* start *
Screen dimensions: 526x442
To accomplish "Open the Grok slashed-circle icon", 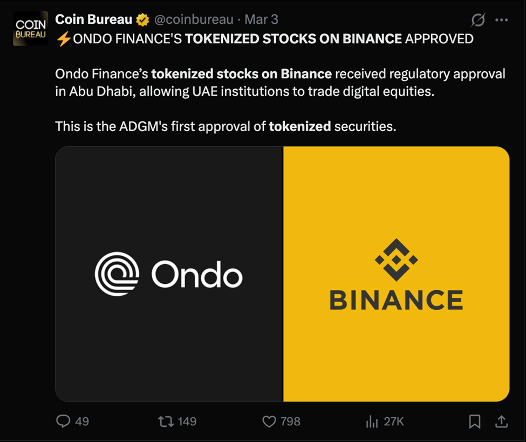I will point(478,21).
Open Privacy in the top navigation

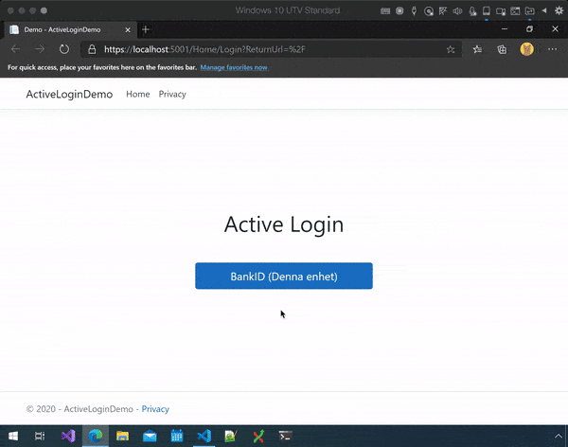(x=172, y=95)
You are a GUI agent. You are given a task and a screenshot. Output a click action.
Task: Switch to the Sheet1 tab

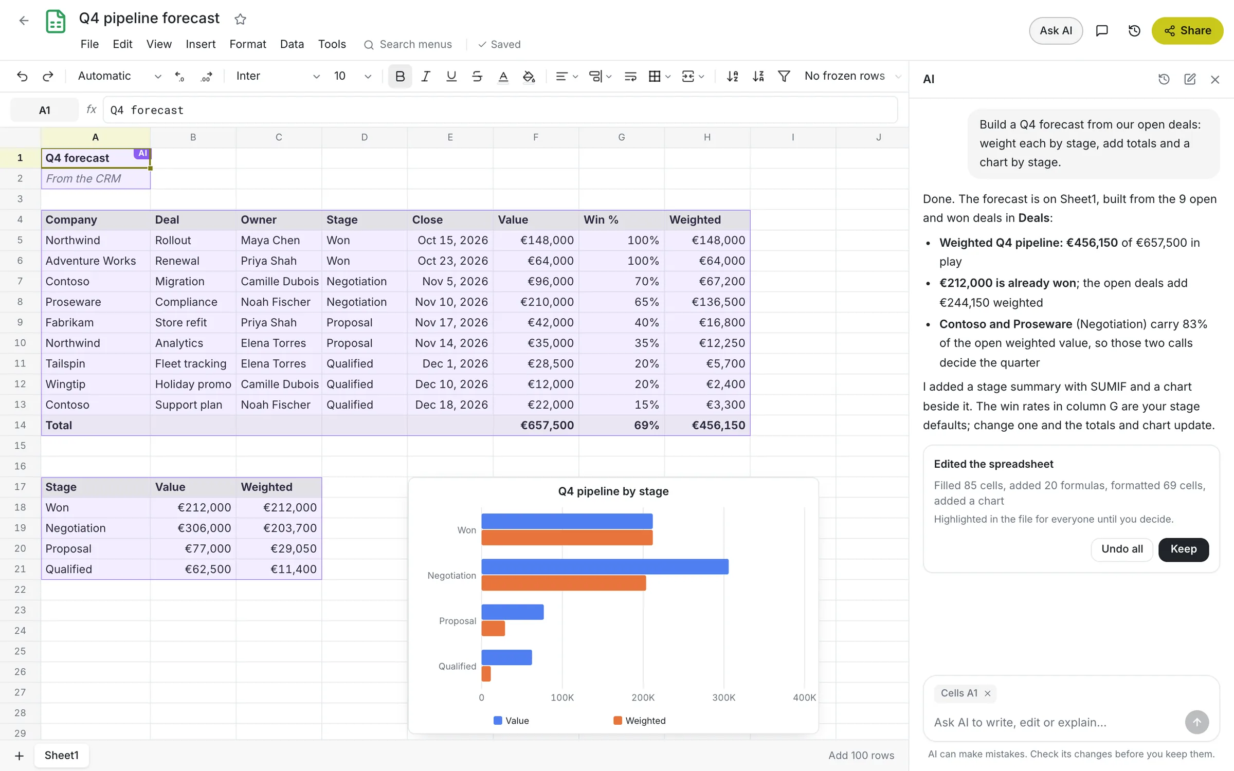click(x=62, y=755)
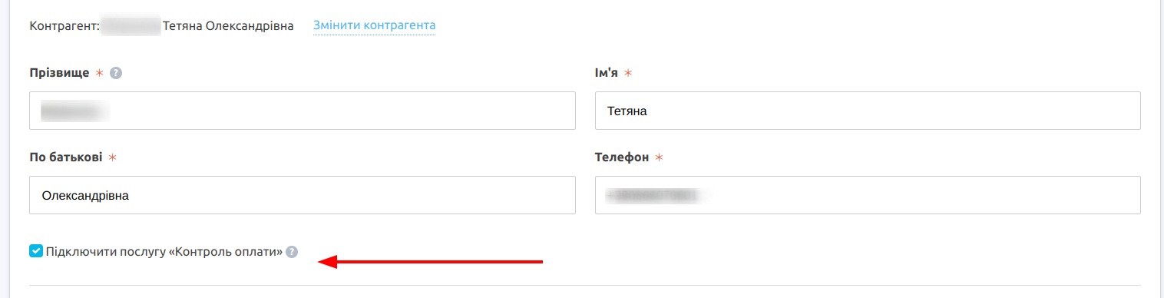The width and height of the screenshot is (1164, 298).
Task: Click the Підключити послугу «Контроль оплати» label text
Action: coord(164,251)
* end *
(TASK DESCRIPTION)
Reproduce verbatim every line of the records from the one containing "Open Privacy in the top navigation" through the final line, both inclusive, and omit the pictures.

(WRITTEN RESPONSE)
Open Privacy in the top navigation

(x=172, y=95)
You are a GUI agent. You are given a task and a screenshot. Output a click action.
Task: Switch to the Sheet1 tab

click(x=62, y=755)
The width and height of the screenshot is (1164, 298).
Task: Click the Підключити послугу «Контроль оплати» label text
Action: coord(164,251)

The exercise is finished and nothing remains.